“Corals from Taiwan’s thermally extreme reefs carry distinct proteomic fingerprints that reveal how life adapts to constant environmental turbulence.”
Seriatopora spp.-rich reef
I used quantitative iTRAQ proteomics to investigate how the coral Seriatopora hystrix and its algal symbionts respond to naturally variable versus stable thermal environments in southern Taiwan. Building on earlier reciprocal transplant experiments, corals from upwelling reefs with dramatic daily temperature swings and nearby stable reefs were exposed in the laboratory to either constant or fluctuating temperature regimes. Rather than finding widespread heat-stress signatures, the study revealed that corals performed best and displayed the most distinctive molecular profiles when maintained under their “native” thermal conditions. Much of this signal came from Symbiodiniaceae proteins involved in Golgi-mediated lipid trafficking and photosynthetic processes, suggesting that regulation of energy transport and host-symbiont metabolic exchange may underpin acclimatization to thermodynamically extreme reefs. The work also highlighted a striking disconnect between gene expression and protein abundance, reinforcing the importance of proteomics for understanding coral physiology beyond transcriptomics alone. More broadly, the study argued that coral resilience is not simply a matter of stress tolerance, but instead reflects finely tuned, site-specific molecular organization shaped by long-term exposure to environmental variability.

==============================

» **CHECK YOUR UNDERSTANDING**
a: According to the coral proteomics summary, what method was used to study how Seriatopora hystrix and its algal symbionts respond to variable and stable thermal environments?
b: Write a few more sentences that carry on the summary of the Taiwan coral proteomics study after its final sentence.
The rows that follow have no connection to the coral proteomics summary.

==============================

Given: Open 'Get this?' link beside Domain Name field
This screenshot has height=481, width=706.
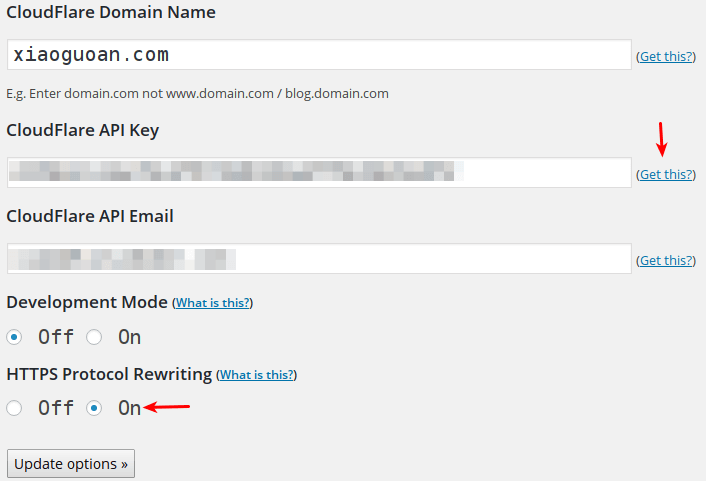Looking at the screenshot, I should [x=666, y=57].
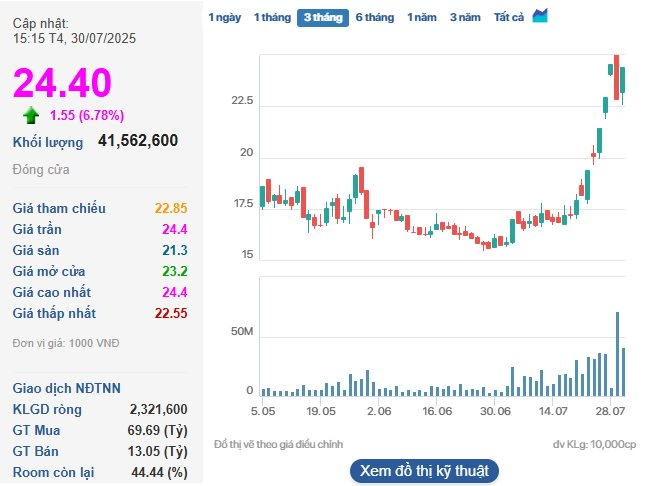Click the Khối lượng value 41,562,600
Screen dimensions: 657x486
point(138,141)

==============================

» **ANSWERS TO EACH TASK**
a: Quantitative iTRAQ proteomics.

b:
Details: I froze samples from the Seriatopora hystrix variable temperature study (SHVTS) for years (nine to be exact), just hoping that proteomic methodologies would 1) improve and 2) drop in price. Thankfully, both happened, so I used funds from the Friendly Bear Editorial Service and crowd sourcing (thanks everyone!) to analyze the proteins synthesized by a subset of corals from the experiments: upwelling reef corals exposed to stable or variable temperatures and non-upwelling corals exposed to these same treatments.
The manuscript was published in August 2020 in Microorganisms, and I have submitted all data (RAW MS files, MZID files, MZML files, and the corresponding tab-delineated spreadsheets) to three repositories:
The University of California San Diego’s MASSive Repository (accession MSV000085863)
Proteome Xchange (accession: PXD020679)
Basically, of the thousands of proteins sequenced, I focused on 30; check on the breakdown in this figure. DCP=differentially concentrated proteins (i.e., the ones that responded to experimental treatment). POIs= “proteins of interest” (in a nutshell, the ones that are useful for predicting coral responses to environmental change).
Looking at the proteins in a multivariate context: principal components analysis (PCA) and multi-dimensional scaling (MDS; similarity). S=stable temperature samples. V=variable temperature samples. You can see some pretty good separation by site: Houbihu (upwelling reef; green) vs. Houwan (non-upwelling; black). The corals exposed to their “native” conditions are most distinct from one another: Houbihu-variable (green V’s) vs. Houwan-stable (black S’s).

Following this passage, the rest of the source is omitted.